HR & Training – Service Excellence
Secret to better service. Creating a more involved working environment
Cover Story

Retailers in Singapore have been on a mission since the Prime Minister’s clarion call for better service in 2005. Almost a year-and-a-half later, human resource (HR) and training experts say the key to better service may not lie so much in training programmes but a better, more involved working environment. Angeline Yeo reports on how Singapore is building a service culture.

For the past year, the retail industry in Singapore has been busying itself with training and reward programmes to better service standards in the country. While improvements have been recorded in various mystery-shopper programmes, experts say much more can be done to ensure better service excellence, and not just through training.

“We need to focus on building a service culture,” says Zack Bana, director of Beacon Consulting. The 10-year-old company provides training and management consultancy solutions, with special focus on service quality in retail. Creating a culture of service ranks high on Beacon’s priority list. Beacon believes that the first and probably most important step to creating this culture of service starts at recruitment.

“One of the challenges HR departments face is getting the right manpower,” observes Bana.

He believes that retailers are more likely to attain top-notch service when they hire staff who are interested in customer orientation from the get-go. To assist them, Beacon is in the midst of developing a profile for retail, to be launched in the first quarter of this year. The profile aims to help retailers in the mid-mass and luxury categories identify people with a passion for retailing and customer service.

“[Good customer service] is a balance of passion and skill. Retailers whose staff are already customeroriented will, through sufficient coaching, be able to achieve first-rate [level of] customer satisfaction,” he says.

A second way to create a service culture in a retail organisation is to provide training for the full process — from strategic managers to procurement personnel and staff on the floor. Often, retailers send frontline staff for training in service excellence, forgetting that in order to properly service the customers they have to depend on their back-end and supply-chain partners.

For example, staff on the shop floor may, while going the extra mile for their customer, need to make arrangements with procurement and warehouse managers to bring in a special order. Staff employed on the supply-chain process should also be customerfocused to help service their consumers fully,says Bana, and should therefore not be left out on training programmes.

“Organisations that are far-sighted will involve the entire delivery chain end-to-end to fail-safe the process,” he says. Perhaps, the most important element of creating a service culture is to change the way retailers view service.

“A lot of people have the ‘if-all-elsefails, try-service’ thinking. They really should try service at the start!” Getting the company to put customers first in every scope of work will be better directed if led from the front.

He demonstrates the point with a case study of F J Benjamin, who manages a host of brands including Gap, BabyGap, La Senza, Raoul, Guess and Banana Republic. According to Bana, F J Benjamin’s previous approach to customer service had been piecemeal and on an ad-hoc basis.

“After we started working with the company, we could really see a phenomenal service quality growth — managers are now sitting together weekly and discussing ideas that have service quality [as the starting point]. Customer service is the first on their agenda.”
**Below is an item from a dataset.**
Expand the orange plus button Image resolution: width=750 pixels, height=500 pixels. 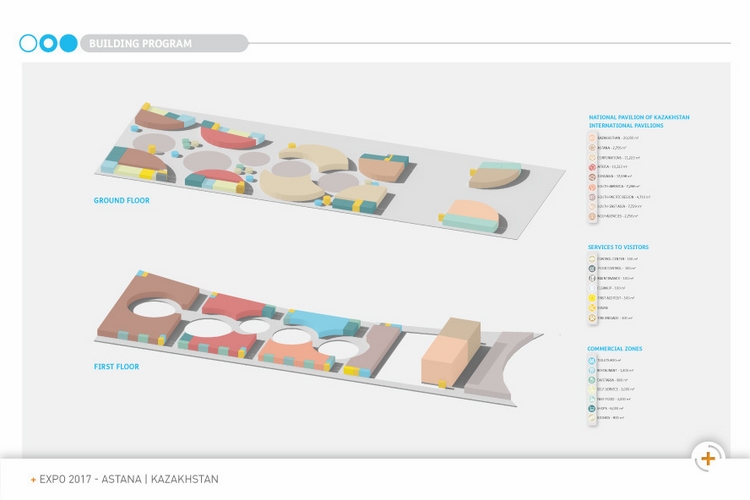[708, 458]
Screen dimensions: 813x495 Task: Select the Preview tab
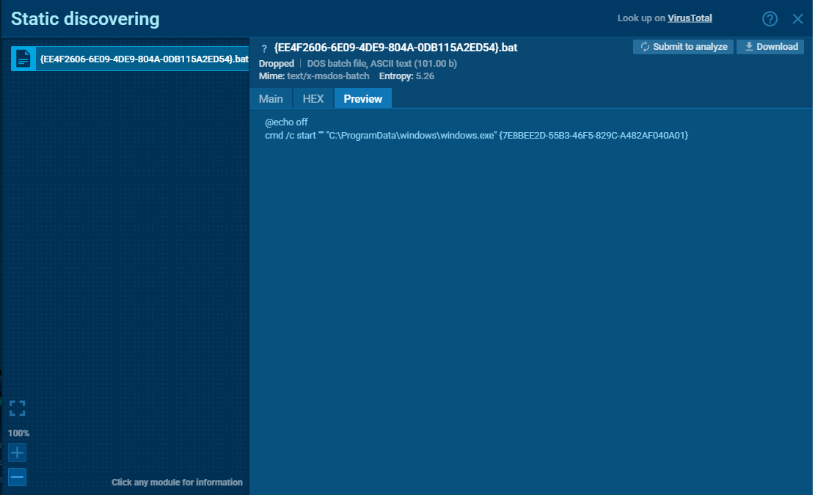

The management at F J Benjamin also had all its employees, whether they were full-time staff or part-timers, attend customer-service training programmes during the busy months of November and December as part of the company’s preparations for the year-end seasonal sales.

“[The management] was prepared to face the fact that today it may have to trade off a little bit of sales, but for a longer-term benefit. To build a service culture, an organisation has to be led from the top, and will require a lot of commitment and time,” Bana maintains.
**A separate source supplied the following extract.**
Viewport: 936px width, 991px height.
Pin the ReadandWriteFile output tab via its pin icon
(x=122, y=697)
Leading from the front Senior associate director of KCS Executive Recruitment Services Christine Sim concurs with Bana’s view that good service in any retail organisation should be led from the front.

“A leader nurtures the environment to retain retail talent,” she says, adding that having a good leader is vital in building a strong retail organisation.

“Leadership is about frontline leadership — talking the walk and walking the talk,” she quips. “If a leader talks about an organisation having vision or initiative, the leader must be the first to portray it.”

The KCS group is one of Asia’s leading independent and integrated providers of corporate accounting and corporate secretarial services. Established in 1946 in Hong Kong, the group also provides executive recruitment search and selection services, and conducts training in customer service, customer relationship, merchandising solutions, retail-growth strategies and career development.

Sim considers a good leader to be one that is concerned with what she calls “servant leadership” — serving others before he serves himself, empowers his staff, and values mutual trust, respect and understanding. She also stresses that a good leader will also groom successors from within, as this helps to retain the level of competence in the role as well as build rapport with other members on the team.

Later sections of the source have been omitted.